Residents invited to Dec. 15 post-wildfire meeting
Posted By: Flood Control Zone District on November 30, 2018
Local agencies are hosting a community meeting this month for property owners in the Mad River watershed area and other interested parties impacted by this summer’s Cougar Creek Fire.
The meeting will be at 1 p.m. on Saturday, Dec. 15, at the Entiat Fire Hall, 2200 Entiat Way. Experts on analyzing post-fire conditions will be on hand to talk about potential flood risks and steps homeowners can take to be better prepared for any flooding or mud flow events.

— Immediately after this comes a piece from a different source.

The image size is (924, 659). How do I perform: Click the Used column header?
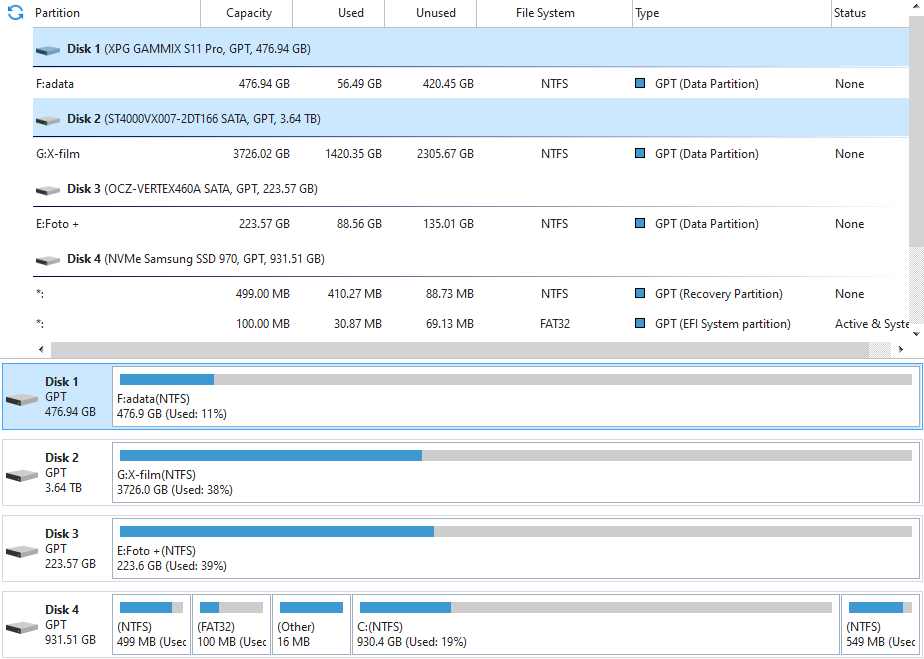(x=350, y=13)
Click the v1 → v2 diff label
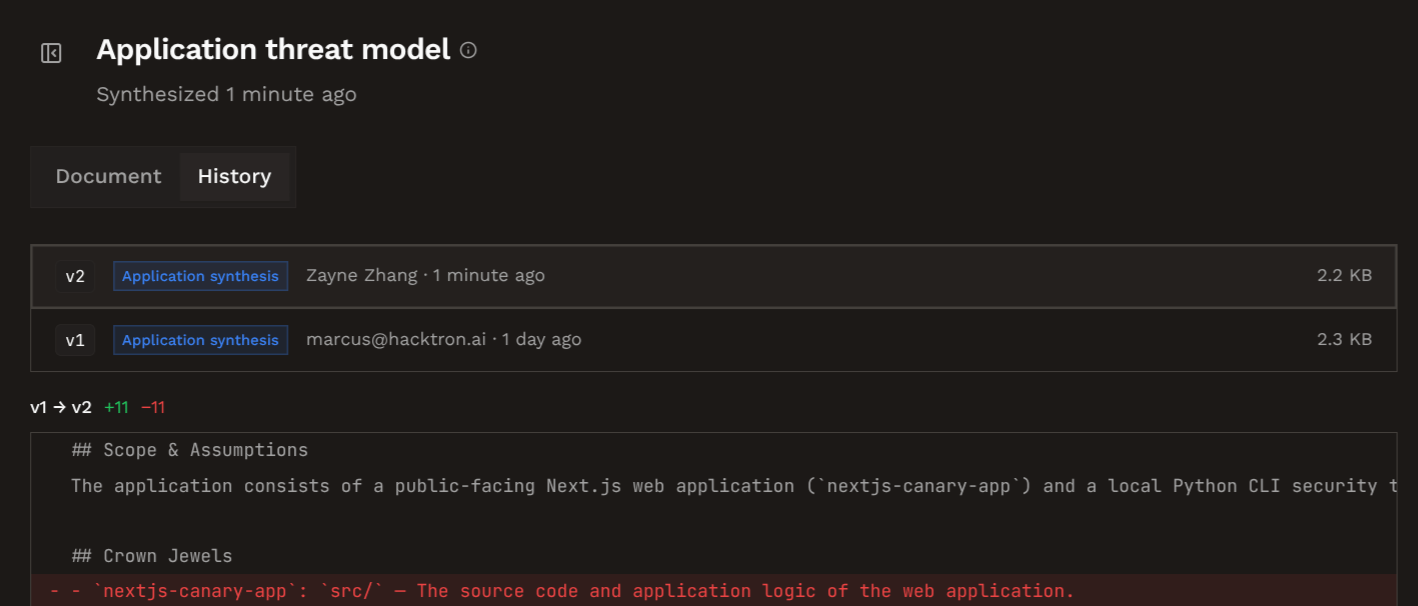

“After a wildfire, there is a heightened potential of flooding or debris flows,” said Mike Cushman, director of the Cascadia Conservation District. “We encourage those residents living in the Mad River area and other burned areas below natural drainages or steep slopes to attend this meeting and to ask questions.”
Several agencies will have representatives at the event, including Cascadia Conservation District, Chelan County Emergency Management, Chelan County Public Works, Chelan County Fire District No. 8, the Chelan County Flood Control Zone District, the Natural Resources Conservation Service (NCRS) and the U.S. Forest Service.
The Cascadia Conservation District and NCRS have been working with homeowners to alert them as to how their properties may be at risk from debris flows or flooding from the Cougar Creek Fire, which burned nearly 43,000 acres and later initiated a Burned Area Emergency Response (BAER) Assessment. A BAER assessment is a U.S. Forest Service study of the ability of burned soils to hold water after a wildfire.
Burned soil assessments for the fire found that the fire burned primarily within the Mad River watershed. Within the watershed, 30 percent of soils burned at a high and moderate severity.
Residents in the Mad River watershed, or those living below burned areas, are also reminded to follow these post-fire tips:
Be aware of the weather. That means staying on top of large rain events by following weather reports or a NOAA weather radio. Do not wait for a warning to evacuate should heavy rain and flooding develop.
Have an exit plan in place for if you should need to leave your property. And include your neighbors in that plan. Talk to your neighbors about forming phone trees to spread important information, or emergency check-ins if evacuations are necessary.